A 2023 renovation gave the old layout new legs: MVP Black Hole Portal baskets, rebuilt tee pads, proper drainage. Rounds jumped 54% the following year. Creekside is now one of the busiest courses in the world, and still the spiritual home of Utah disc golf. Forty years of first aces, lost discs in the creek, and friendships made on the tee.

Roots

1200 N Redwood Road, Salt Lake City, UT 84116
Championship Schedule
Thursday & Friday (July 16–17)
D Pool FP65, FA3, FA4, FA50, FA55, FA60, FA70, FJ15, FJ12, FJ10
Saturday & Sunday (July 18–19)
C Pool FP60, FA40, FA2

Built on the site of Utah's first disc golf course (1981). Disc golf returned to its original Salt Lake home after a 28-year detour through ball golf.

In 1981, disc golf came to Utah. A handful of players installed 18 holes at Rosepark—Utah's first course and among the first hundred on Earth. Five years later, the city converted it to the Jordan River Par-3 Golf Course. Tony Finau learned to play there as a kid. Disc golf disappeared from the site for nearly three decades.

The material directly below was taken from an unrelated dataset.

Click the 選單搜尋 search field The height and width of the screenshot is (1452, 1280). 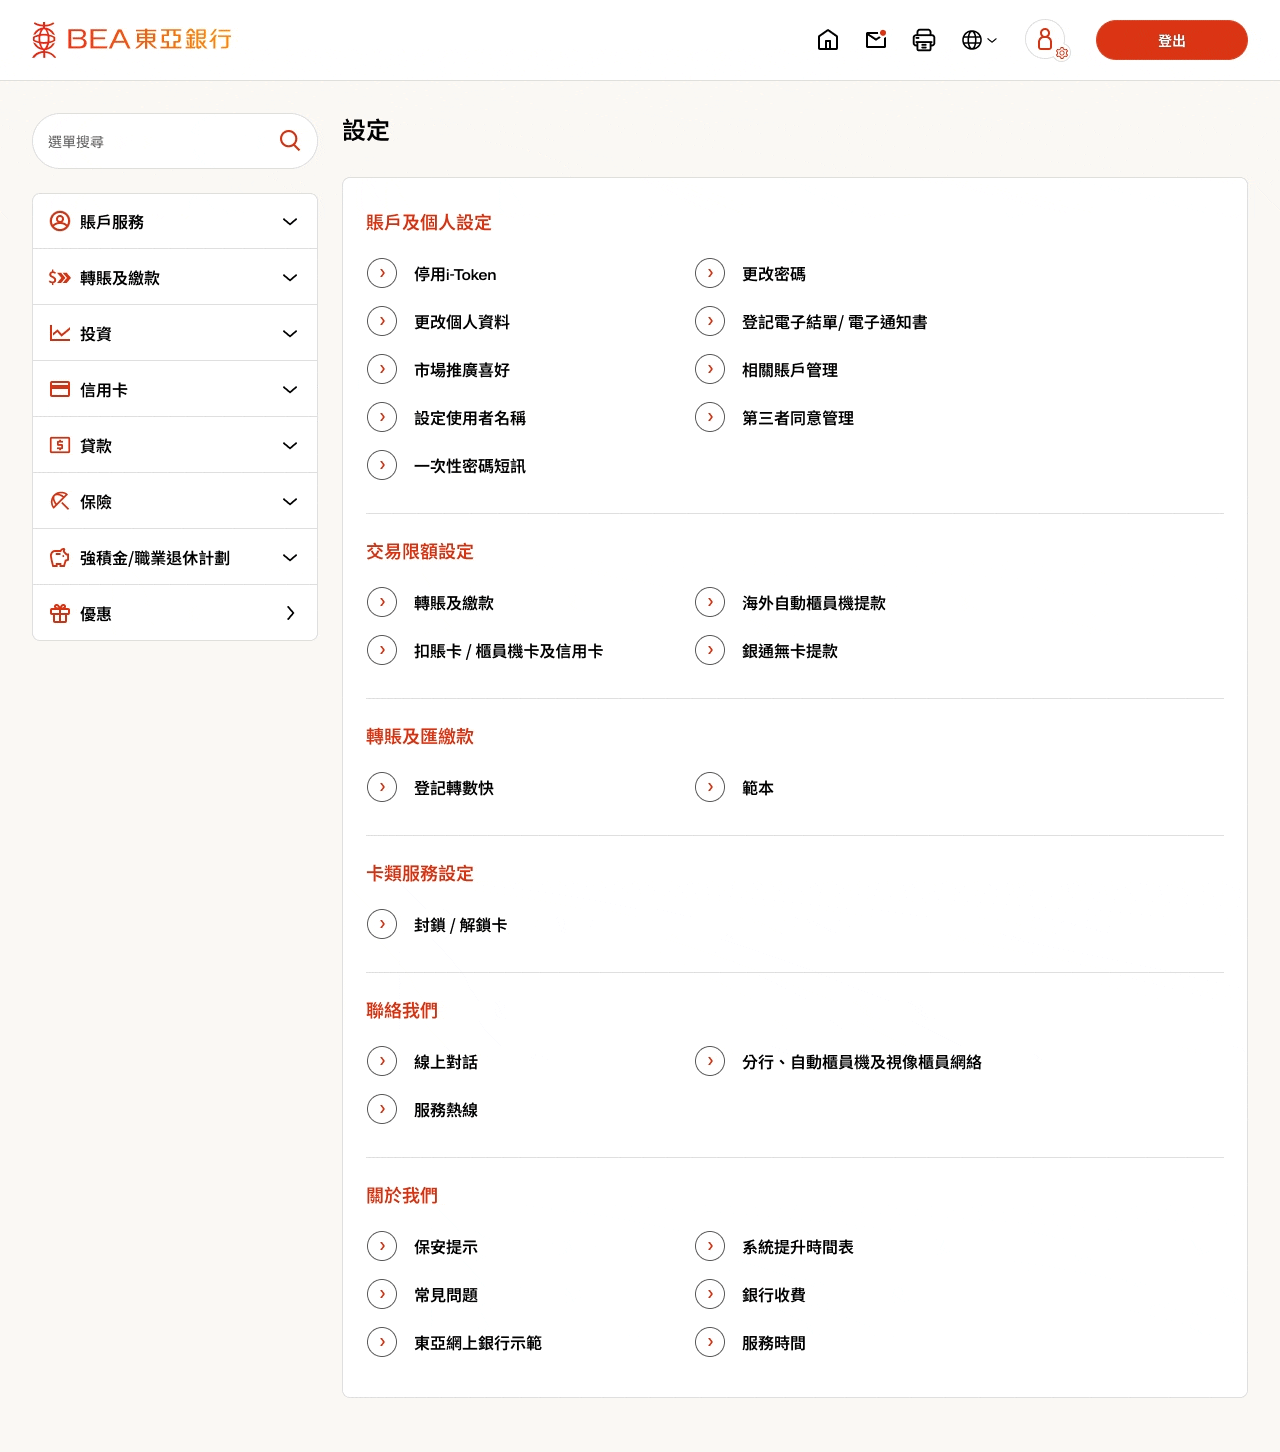[155, 142]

On November 22, 2014, it came back. Local designers Mike Milne, Brian Usher, Marc Grimes, and Markus Mika worked with the Tunnel Runners club to build a modern course on the bones of the old one. They called it Roots. The name stuck.

Today it's one of Utah's busiest courses. The same ground where Utah disc golf started is back in play, over 40 years later. Full circle.

Dragonfly

E 1630 S, Lehi, UT 84043
Championship Schedule
Saturday & Sunday (July 18–19)
B Pool FP50, FP55, FA1, FJ18

Carved from 40 acres of wetland that Lehi didn't know what to do with. Built by volunteers. Now Utah County's toughest championship course.

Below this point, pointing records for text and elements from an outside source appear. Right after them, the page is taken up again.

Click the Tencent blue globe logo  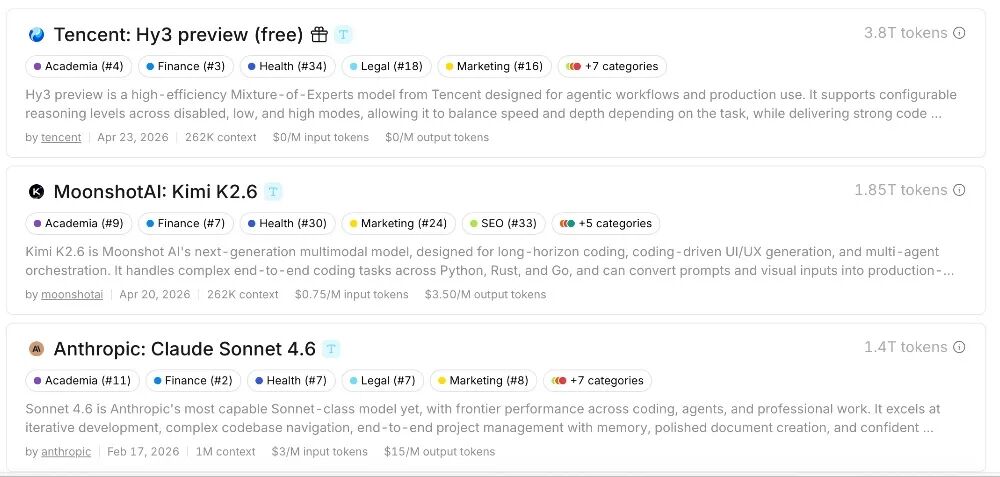point(36,34)
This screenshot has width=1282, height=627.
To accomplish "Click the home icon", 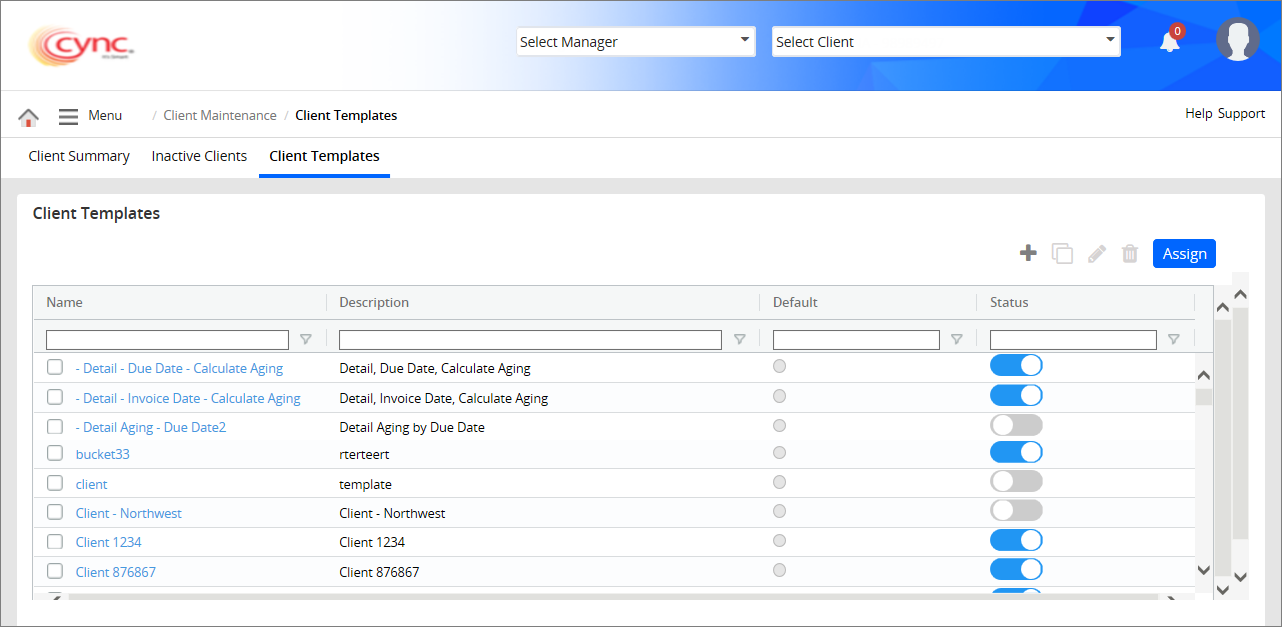I will [x=28, y=117].
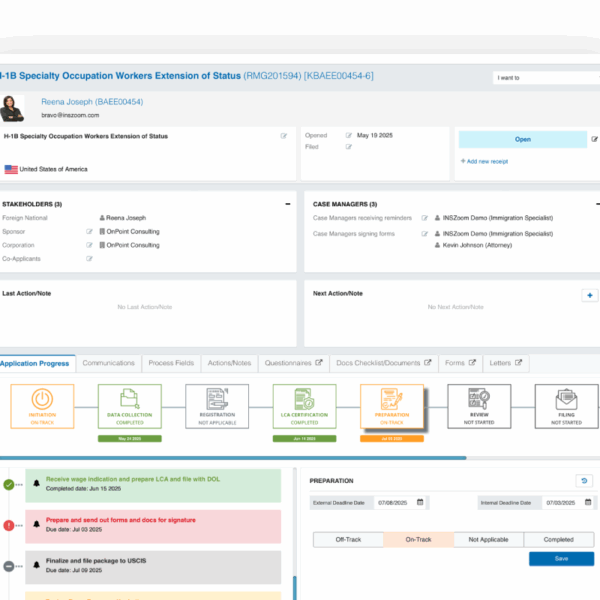Mark Preparation as Not Applicable

pos(488,540)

In 2020, Curtis Clements asked about building a disc golf course in Lehi. Everyone said the city wasn't interested. He asked anyway. The parks director said no chance, no money, no interest. But someone else suggested Spring Creek: 40 acres of swamp the city couldn't develop. Clements walked it with his dad that fall. The city gave them $25,000 and said good luck.

Two and a half years of volunteer work followed. The first workday brought 100 people; by the end, five regulars were doing most of it. They bought a mower that got destroyed hitting stumps. Spring turned the ground to swamp. Russian olives (invasive thorny nightmares) had to be cleared by hand. Hole 2 alone took 200 trees. But the holes Clements envisioned on that first walk came together exactly as planned.

In 2025, Lehi finally stepped up: equipment, maintenance crews, real infrastructure. The wetland nobody wanted now grows natural grass year-round without irrigation. The course has legitimate par fours and punishing technical corridors. It's the toughest layout in Utah County. In 2026, the world's best women disc golfers will throw through fairways carved from swampland by a community that refused to give up.